— BEGIN PASSAGE TO READ —
Reclaiming Persia (Iran): A Philosophical Inquiry into Identity, Moral Clarity, and the Fog of Hatred
- Charles "Ghost" Coutts

- 5 days ago
- 6 min read
There is no more righteous a voice than the one crying out truths nobody else wants to hear. ~C H Coutts
(Opinion) For informational and educational purposes only. It is just something to think about.
Imagine being part of a society awakening to the realization that the name they bear, the flag they fly, and the theocratic system that governs them no longer reflect who they truly are—or who their ancestors were. This is not abstract theory; it is the lived experience many Iranians articulate when they say they want to be Persians again. They seek to reclaim a civilization whose roots stretch back to the Achaemenid Empire of Cyrus the Great, to Zoroastrian dualism that framed existence as an eternal contest between light and darkness, order and chaos. That ancient Persian heritage—philosophically rich, administratively sophisticated, and culturally vibrant—was gradually overlaid by successive waves of conquest and ideology, most decisively in the 7th-century Arab-Islamic expansion and then dramatically reasserted in the 1979 Islamic Revolution that birthed the current theocratic state.
We are not going to get into the politics or any of the other distractions. We are looking at what actually happened and trying to understand it through psychology, sociology, etc.
Before we dig into that, though, let's take a look back for context and clarification.
The Iranian Revolution in 1979 effectively destroyed the Persian culture and civilization, so let's take a deeper look at that historical event.
From a purely philosophical standpoint, this desire raises timeless questions about authenticity, self-determination, and the nature of civilizational continuity. What right does any regime—or any external ideology—have to commandeer a people’s collective identity? Existential thinkers from Kierkegaard to Sartre would recognize this as a crisis of bad faith: living under a mask that denies one’s historical being. Heidegger spoke of Dasein—being-there—as thrown into a world already shaped by history; true authenticity demands confronting that thrownness rather than fleeing into inauthentic structures. Here, the “thrownness” is centuries of Islamization superimposed on a pre-Islamic Persian substrate.
— END PASSAGE TO READ —
— BEGIN INPUT FOR THIS TASK —
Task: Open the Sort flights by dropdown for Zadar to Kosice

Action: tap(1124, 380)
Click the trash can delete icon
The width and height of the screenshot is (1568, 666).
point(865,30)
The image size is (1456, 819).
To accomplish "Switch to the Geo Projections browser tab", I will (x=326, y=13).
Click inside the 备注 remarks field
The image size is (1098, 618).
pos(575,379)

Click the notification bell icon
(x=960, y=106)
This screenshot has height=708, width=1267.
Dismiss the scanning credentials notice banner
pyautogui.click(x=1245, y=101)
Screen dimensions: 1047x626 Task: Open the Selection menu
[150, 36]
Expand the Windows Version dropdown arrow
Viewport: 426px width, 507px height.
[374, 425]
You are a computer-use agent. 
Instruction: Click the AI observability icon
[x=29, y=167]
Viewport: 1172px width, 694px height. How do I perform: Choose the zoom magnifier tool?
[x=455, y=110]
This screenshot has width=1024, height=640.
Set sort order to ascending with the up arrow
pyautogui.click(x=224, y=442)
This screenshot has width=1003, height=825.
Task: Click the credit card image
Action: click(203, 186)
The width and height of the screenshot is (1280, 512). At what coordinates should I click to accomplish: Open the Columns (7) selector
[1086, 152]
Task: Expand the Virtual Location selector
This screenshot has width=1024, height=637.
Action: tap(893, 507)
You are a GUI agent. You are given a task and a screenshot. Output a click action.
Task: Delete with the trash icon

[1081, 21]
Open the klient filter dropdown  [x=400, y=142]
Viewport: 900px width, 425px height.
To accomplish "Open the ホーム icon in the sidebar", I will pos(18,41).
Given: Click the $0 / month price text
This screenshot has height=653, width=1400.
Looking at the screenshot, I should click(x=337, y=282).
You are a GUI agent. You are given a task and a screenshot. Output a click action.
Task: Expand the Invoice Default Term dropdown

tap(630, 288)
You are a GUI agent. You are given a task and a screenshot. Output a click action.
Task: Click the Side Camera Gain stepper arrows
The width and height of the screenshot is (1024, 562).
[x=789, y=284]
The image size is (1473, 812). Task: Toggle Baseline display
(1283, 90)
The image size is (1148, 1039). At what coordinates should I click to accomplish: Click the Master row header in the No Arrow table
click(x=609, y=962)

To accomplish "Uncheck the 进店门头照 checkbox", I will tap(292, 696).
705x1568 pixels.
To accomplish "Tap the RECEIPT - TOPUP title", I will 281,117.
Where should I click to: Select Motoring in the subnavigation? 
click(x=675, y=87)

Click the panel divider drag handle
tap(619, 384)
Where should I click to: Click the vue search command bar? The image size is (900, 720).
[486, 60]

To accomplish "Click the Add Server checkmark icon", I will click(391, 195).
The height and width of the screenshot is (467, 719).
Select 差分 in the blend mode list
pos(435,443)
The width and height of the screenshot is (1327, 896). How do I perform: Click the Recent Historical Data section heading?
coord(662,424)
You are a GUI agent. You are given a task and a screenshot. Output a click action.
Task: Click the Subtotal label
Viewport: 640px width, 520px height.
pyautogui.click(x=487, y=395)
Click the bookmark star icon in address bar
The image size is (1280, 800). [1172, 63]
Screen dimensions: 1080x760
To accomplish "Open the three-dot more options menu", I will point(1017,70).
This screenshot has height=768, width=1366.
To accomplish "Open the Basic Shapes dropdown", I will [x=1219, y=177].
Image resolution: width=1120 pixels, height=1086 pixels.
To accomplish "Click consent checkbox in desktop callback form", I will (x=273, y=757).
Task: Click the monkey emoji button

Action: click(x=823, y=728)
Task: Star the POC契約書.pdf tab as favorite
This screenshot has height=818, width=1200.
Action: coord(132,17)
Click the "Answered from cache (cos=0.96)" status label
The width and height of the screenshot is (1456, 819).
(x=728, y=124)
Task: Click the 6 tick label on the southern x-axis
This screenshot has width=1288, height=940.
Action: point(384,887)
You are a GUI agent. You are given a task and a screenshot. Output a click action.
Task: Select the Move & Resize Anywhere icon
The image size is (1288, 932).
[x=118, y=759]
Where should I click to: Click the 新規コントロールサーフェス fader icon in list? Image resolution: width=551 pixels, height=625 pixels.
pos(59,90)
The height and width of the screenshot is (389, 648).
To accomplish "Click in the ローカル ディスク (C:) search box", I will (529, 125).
— END INPUT FOR THIS TASK —
- **THE TASKS**
**1)** In the essay on reclaiming Persia, which empire of Cyrus the Great is named as a root of the civilization Iranians seek to reclaim?
**2)** Put the lines of the listing into a JSON list of strings, one string per line with blank lines left out, starting with the line containing "705x1568 pixels." and going on through the line containing "will click(391, 195).".
The listing is unrelated to the essay on reclaiming Persia.

- **ANSWERS GIVEN**
**1)** The Achaemenid Empire.

**2)**
[
  "705x1568 pixels.",
  "To accomplish \"Tap the RECEIPT - TOPUP title\", I will 281,117.",
  "Where should I click to: Select Motoring in the subnavigation? ",
  "click(x=675, y=87)",
  "Click the panel divider drag handle",
  "tap(619, 384)",
  "Where should I click to: Click the vue search command bar? The image size is (900, 720).",
  "[486, 60]",
  "To accomplish \"Click the Add Server checkmark icon\", I will click(391, 195)."
]